- _Document segment_:
-*-
12.08 GOVERNING LAW; SUBMISSION TO JURISDICTION; VENUE.(a) THIS
AGREEMENT AND THE OTHER CREDIT DOCUMENTS AND THE RIGHTS AND OBLIGATIONS OF THE
PARTIES HEREUNDER AND THEREUNDER SHALL BE CONSTRUED IN ACCORDANCE WITH AND BE
GOVERNED BY THE LAW OF THE STATE OF NEW YORK. Any legal action or proceeding
with respect to this Agreement or any other Credit Document may be brought in
the courts of the State of New York or of the United States for the Southern
District of New York, in each case located within the City of New York and, by
execution and delivery of this Agreement, each Credit Party hereby irrevocably
accepts for itself and in respect of its property, generally and
unconditionally, the jurisdiction of the aforesaid courts. Each Credit Party
hereby further irrevocably waives any claim that any such courts lack
jurisdiction over such Credit Party, and agrees not to plead or claim, in any
legal action or proceeding with respect to this Agreement or any other Credit
Document brought in any of the aforesaid courts, that any such court lacks
jurisdiction over such Credit Party. Each Credit Party irrevocably consents to
the service of process in any such action or proceeding by the mailing of copies
thereof by registered or certified mail, postage prepaid, to such Credit Party,
at its address for notices pursuant to Section 12.03, such service to become
effective 30 days after such mailing. Each Credit Party hereby irrevocably
waives any objection to such service of process and further irrevocably waives
and agrees not to plead or claim in any action or proceeding commenced hereunder
or under any other Credit Document that service of process was in any way
invalid or ineffective. Nothing herein shall affect the right of the Agents, the
Documentation Agent, the Collateral Agent or any Lender or the holder of any
Note to serve process in any other manner permitted by law or to commence legal
proceedings or otherwise proceed against any Credit Party in any other
jurisdiction.
-*-
- _Provided information_:
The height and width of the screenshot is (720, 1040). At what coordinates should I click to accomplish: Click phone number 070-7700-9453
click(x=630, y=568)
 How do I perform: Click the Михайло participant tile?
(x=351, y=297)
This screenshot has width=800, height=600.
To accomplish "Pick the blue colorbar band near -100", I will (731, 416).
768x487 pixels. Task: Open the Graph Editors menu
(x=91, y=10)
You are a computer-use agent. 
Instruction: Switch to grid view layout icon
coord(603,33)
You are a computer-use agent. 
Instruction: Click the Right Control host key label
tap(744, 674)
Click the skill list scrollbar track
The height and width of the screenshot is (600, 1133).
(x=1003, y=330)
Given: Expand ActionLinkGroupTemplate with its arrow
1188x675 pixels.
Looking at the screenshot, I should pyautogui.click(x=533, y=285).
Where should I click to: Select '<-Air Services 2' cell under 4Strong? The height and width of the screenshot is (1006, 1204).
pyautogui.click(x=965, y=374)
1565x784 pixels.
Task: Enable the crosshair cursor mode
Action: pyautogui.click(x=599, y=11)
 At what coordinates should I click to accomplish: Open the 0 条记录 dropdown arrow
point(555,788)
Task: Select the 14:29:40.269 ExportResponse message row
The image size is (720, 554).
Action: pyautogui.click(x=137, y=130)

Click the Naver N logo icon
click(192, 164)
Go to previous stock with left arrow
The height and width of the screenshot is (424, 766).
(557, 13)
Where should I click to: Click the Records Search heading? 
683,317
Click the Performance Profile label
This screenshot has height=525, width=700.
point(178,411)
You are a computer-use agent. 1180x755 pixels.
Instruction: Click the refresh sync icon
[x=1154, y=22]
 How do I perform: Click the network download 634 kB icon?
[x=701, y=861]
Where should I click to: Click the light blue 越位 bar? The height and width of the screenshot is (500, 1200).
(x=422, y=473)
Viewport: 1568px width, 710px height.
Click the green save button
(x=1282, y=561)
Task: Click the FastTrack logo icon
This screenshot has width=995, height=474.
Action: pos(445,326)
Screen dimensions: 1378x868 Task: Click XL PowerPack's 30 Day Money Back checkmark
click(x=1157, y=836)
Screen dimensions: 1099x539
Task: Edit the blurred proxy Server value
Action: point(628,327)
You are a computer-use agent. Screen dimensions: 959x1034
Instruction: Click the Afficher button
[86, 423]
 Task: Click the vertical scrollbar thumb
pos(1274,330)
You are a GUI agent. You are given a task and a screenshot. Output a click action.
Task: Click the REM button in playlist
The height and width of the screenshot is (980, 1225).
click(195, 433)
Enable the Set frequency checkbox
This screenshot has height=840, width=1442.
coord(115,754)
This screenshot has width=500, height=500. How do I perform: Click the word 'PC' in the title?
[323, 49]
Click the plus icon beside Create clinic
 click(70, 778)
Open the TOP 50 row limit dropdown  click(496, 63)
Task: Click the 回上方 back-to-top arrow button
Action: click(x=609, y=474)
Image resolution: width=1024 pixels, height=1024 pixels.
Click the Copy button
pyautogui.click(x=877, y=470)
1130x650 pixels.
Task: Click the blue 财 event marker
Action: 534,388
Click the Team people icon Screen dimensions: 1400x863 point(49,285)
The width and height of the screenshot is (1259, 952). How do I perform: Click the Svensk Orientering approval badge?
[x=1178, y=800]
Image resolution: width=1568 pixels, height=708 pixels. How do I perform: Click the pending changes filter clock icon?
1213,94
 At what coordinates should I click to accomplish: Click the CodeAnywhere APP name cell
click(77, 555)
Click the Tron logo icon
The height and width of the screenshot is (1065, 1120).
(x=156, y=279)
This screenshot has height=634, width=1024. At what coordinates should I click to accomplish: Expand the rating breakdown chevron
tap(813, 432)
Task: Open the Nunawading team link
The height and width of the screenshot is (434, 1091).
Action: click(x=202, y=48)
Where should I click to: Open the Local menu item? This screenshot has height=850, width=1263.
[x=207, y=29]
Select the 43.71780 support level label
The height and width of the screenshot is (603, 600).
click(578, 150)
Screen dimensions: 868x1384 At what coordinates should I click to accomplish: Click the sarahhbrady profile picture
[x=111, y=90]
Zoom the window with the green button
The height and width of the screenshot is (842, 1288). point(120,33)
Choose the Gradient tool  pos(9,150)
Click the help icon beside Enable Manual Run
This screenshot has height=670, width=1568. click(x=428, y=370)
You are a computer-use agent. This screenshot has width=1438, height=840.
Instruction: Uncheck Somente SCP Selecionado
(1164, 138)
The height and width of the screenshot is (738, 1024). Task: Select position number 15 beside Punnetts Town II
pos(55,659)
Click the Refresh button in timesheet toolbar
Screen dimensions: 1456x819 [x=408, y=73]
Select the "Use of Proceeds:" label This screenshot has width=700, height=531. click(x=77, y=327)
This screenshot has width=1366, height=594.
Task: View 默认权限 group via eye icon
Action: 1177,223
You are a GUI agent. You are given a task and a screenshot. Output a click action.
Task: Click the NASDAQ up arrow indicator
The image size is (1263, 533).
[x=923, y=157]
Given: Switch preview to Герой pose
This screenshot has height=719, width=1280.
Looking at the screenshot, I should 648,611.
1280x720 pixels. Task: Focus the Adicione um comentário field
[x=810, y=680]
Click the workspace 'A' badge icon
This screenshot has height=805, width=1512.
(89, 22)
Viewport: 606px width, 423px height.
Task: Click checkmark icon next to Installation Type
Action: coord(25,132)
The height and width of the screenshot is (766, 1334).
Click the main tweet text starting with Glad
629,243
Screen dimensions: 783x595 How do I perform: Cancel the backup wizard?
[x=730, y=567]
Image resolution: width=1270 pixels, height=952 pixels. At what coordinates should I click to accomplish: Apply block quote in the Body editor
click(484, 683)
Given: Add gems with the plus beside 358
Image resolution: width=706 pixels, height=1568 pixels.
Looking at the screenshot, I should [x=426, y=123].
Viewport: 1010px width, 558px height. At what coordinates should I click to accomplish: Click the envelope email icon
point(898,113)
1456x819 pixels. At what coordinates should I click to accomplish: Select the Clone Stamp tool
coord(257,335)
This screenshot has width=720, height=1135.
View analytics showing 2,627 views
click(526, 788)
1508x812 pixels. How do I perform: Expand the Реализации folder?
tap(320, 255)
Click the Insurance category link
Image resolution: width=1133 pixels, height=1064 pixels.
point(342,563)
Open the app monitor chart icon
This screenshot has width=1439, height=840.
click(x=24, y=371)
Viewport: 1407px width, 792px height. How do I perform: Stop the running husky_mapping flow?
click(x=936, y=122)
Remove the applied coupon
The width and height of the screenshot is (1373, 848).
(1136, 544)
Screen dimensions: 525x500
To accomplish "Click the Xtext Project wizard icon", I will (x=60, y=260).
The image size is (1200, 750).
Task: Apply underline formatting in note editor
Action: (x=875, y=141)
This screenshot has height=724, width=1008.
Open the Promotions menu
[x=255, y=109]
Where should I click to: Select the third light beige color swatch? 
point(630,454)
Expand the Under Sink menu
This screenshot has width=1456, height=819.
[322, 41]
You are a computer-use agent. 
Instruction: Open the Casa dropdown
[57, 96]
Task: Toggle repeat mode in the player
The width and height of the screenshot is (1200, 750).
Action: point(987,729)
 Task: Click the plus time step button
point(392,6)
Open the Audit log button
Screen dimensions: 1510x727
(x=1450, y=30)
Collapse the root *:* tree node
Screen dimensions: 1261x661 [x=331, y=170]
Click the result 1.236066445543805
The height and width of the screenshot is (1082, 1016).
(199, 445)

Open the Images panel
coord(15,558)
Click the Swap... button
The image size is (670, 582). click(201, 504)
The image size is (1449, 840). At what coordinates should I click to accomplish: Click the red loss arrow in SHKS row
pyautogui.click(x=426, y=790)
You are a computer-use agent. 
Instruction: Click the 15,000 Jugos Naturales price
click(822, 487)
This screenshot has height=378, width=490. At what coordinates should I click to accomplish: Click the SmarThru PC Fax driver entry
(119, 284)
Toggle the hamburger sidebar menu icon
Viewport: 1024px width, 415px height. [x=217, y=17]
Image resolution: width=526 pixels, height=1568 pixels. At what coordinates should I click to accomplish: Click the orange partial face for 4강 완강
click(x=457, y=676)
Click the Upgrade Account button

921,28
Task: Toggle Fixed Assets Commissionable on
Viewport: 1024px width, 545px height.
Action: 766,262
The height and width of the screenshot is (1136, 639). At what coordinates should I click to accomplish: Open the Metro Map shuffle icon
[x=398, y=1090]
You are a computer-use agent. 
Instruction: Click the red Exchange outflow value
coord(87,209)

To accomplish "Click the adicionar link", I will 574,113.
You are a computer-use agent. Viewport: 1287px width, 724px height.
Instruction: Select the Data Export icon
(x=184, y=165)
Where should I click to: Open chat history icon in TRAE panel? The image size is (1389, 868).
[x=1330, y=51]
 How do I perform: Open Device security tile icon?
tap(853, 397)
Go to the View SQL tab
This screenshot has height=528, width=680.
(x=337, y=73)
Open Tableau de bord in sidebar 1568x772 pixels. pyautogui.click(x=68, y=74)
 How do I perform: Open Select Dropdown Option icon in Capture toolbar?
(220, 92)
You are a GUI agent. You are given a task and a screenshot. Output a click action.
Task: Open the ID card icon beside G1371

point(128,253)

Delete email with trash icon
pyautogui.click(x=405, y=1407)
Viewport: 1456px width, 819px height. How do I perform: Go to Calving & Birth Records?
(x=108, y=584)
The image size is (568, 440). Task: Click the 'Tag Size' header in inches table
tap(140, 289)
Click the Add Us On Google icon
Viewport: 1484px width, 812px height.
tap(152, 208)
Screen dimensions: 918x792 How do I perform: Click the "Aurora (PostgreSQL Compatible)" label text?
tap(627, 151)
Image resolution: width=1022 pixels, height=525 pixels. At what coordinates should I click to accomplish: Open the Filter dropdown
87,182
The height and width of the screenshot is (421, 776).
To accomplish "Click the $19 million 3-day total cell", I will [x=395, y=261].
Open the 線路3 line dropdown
-*-
- _Goals_:
- 1) In the governing-law clause, when does service of process by registered or certified mail become effective?
- 2) Write the next part of the governing-law clause, picking up after its final sentence.

- _Answers for the tasks_:
- 1) 30 days after such mailing.

- 2)
(b) Each Credit Party hereby irrevocably waives any objection which it
may now or hereafter have to the laying of venue of any of the aforesaid actions
or proceedings arising out of or in connection with this Agreement or any other
Credit Document brought in the courts referred to in clause (a) above and hereby
further irrevocably waives and agrees not to plead or claim in any such court
that any such action or proceeding brought in any such court has been brought in
an inconvenient forum.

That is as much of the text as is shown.